Last week, France’s President Macron said he received assurances from Putin that forces conducting military exercises in Belarus would return to their bases and that the buildup of forces on the Ukraine border would cease.  However, Putin later denied these comments.  On Friday, US Secretary of State Anthony Blinken said that Russia was still amassing troops near the border and an invasion was imminent, possibly before the end of the Olympics.  He told all US citizens to leave Ukraine immediately. On Sunday, it was reported that Putin has communicated plans to move into Ukraine on Wednesday.
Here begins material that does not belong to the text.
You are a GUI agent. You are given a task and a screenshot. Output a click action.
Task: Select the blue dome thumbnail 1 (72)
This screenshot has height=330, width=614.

If these reports are to be believed, safe haven assets should be the beneficiaries leading up to an invasion.  These include such instruments as the Japanese Yen, the Swiss Franc, Bonds and Gold.  In addition, oil should also remain bid as fears of lack of supply from Russia.

Markets got a taste of this price action last week as the comments from the White House were released.  EUR/JPY moved from above 132.00 down to the 200 Day Moving Average at 130.39.  If the continued threat of invasion persists, the 61.8% Fibonacci retracement level from lows of January 27th to the highs of February 10th crosses below at 130.12.  Support below there is at the 50 Day Moving Average at 129.79, a confluence of support between 129.34 and 129.53, and then the lows from January 25th at 128.20.

Where next for EUR/JPY?

Source: Tradingview, Stone X

Gold also benefited from the news release.  XAU/USD moved from 1827.4 to 1865.5, piercing through the top, downward sloping trendline of a long-term symmetrical triangle.  First resistance is at the November 21st, 2021 highs at 1875.8. Above there is a confluence of resistance at the 127.2% Fibonacci extension from the highs of November 21st, 2021 to the low of December 15th, 2021, horizontal resistance, and the 61.8% Fibonacci extension from the August 2020 highs to the lows in March 2021 between 1909.7 and 1923.  If price breaks through that range, the 161.8% Fibonacci extension of the shorter timeframe is at 1952.9.

20220213golddaily

Source: Tradingview, Stone X

As mentioned, WTI Crude oil also moved higher on the release of the Russian headlines on Friday, from 91.12 to 94.63.  In doing so, price pierced through a long-term upward sloping trendline near 94.00. If the headlines continue to be negative, there is a confluence of horizontal resistance from 2014 and the 161.8% Fibonacci extension from the highs of October 25th, 2021 to the lows of December 2nd, 2021 between 98.95 and 99.56.  The 100.00 level also acts as psychological round number resistance.  Notice that WTI broke the neckline of a double bottom in mid-January.  The target for the double bottom is near 108.10.

FOREXOIL

Source: Tradingview, Stone X

If the headlines increase that Russia will invade Ukraine this week, markets could see flows out of risky assets and into safe havens, such as the Yen, Swiss Franc, Gold and Bonds.  Oil could also benefit from the headlines.  However, history shows that upon an invasion, be careful of a “buy the rumor, sell the fact”, in which case prices would reverse and traders could be caught on the wrong side of the trade.